Finished rereading Sharpes Rifles on Friday. It's interesting to compare it to the adaptation, and speculate about why they made the changes they did. The main story line is the same, Sharpe helps Major Blas Vivar raise the Gonfalon of Santiago, which causes the peasantry in the north of Spain to rise up against the French invaders. In the book, they raise it over the cathedral of a large city that is occupied by a thousand crack French troops. In the adaptation they raise it over a teensy church in a tiny village guarded by about thirty men. TV budgets are a bitca.

In the adaptation, there's a secondary plot about a missing banker, which is why Sharpe is sent out into the hills in the first place. It doesn't happen in the book (the Methodists show up, but they really *are* Methodists), because it isn't necessary. Sharpe is already in the hills, a quartermaster in a British unit that is running for it's life from the French. When all the other officers are killed in an attack, he finds himself in command of a unit on the verge of mutiny, and lost besides. He really has no choice but to join with Vivar when the opportunity arises.
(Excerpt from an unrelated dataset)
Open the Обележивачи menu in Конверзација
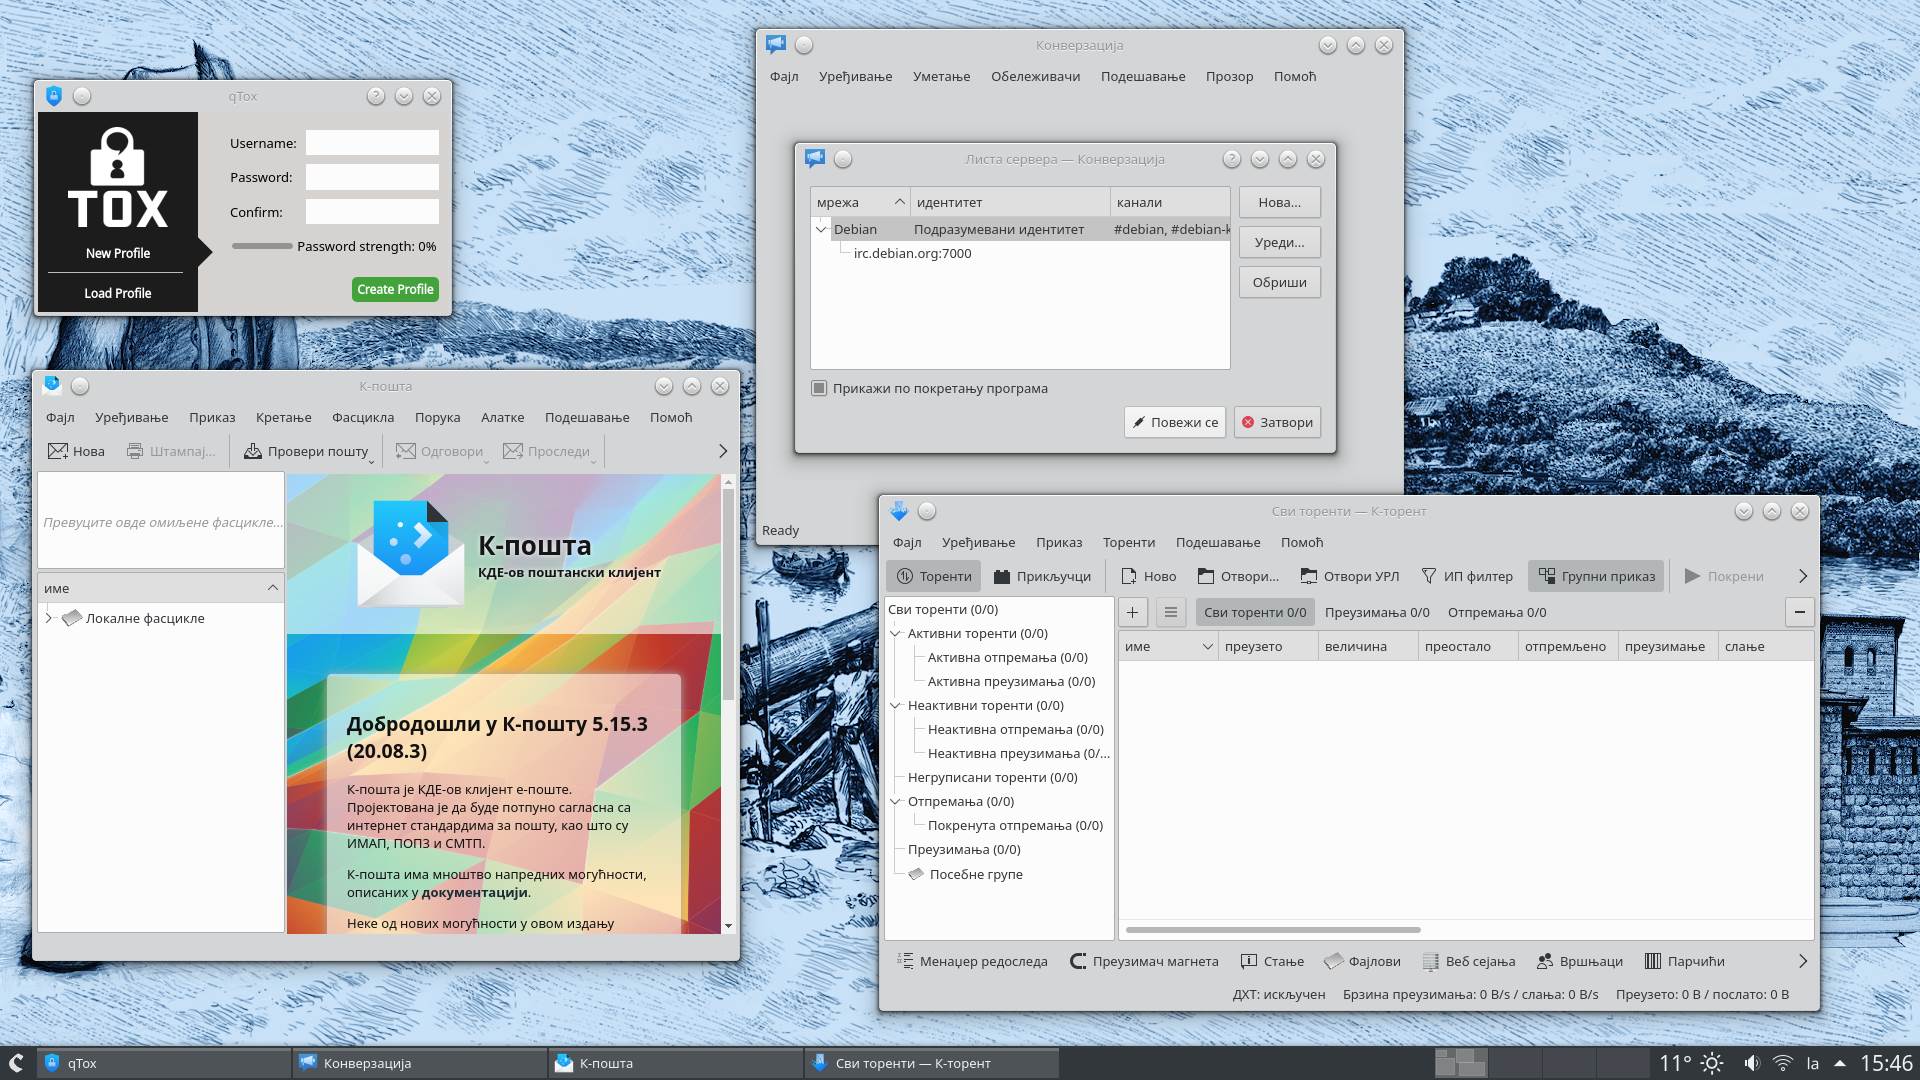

The reason for the change, I think, stems from the desire to show Sharpe being raised from the ranks onscreen (in the books it happened in India), which puts him in Wellesley's army at the start of the show, so they needed an excuse to send him out into the hills. It's a shame they couldn't come up with a better idea, because what they went with just feels tacked on.

The book, being longer, has the time to show the slow turnabout of Harper's and Sharpe's attitudes towards each other. In the adaptation it only takes a scene or two, really not enough time for the development of that kind of mutual respect.

And then there is Theresa. I will never complain about Assumpta Serna showing up onscreen, but the only reason she's there is so Sharpe can get some. (In the book, he never does.) In order to have her there, the character of Vivar changes quite a bit, too. In the book, Vivar is a very much the leader of men, a cavalry officer who is an extraordinary fighter and intuitive tactician. In the adaptation, Theresa does the fighting and instructs Sharpe in the ways of leadership, while Vivar is just sort of along for the ride, and you never really get why the Rifles would rather follow him than Sharpe. In his final duel with the Count, you have to wonder how he managed to win, since he's really shown nothing to that point. In the book there is no doubt that he's the better fighter of the two brothers.

I'll probably throw Sharpe's Eagle in the truck for my lunchtime reading this week, but meanwhile I started a reread of Sweet Silver Blues, the first in Glen Cook's Garrett, P.I., series of fantasy noir novels.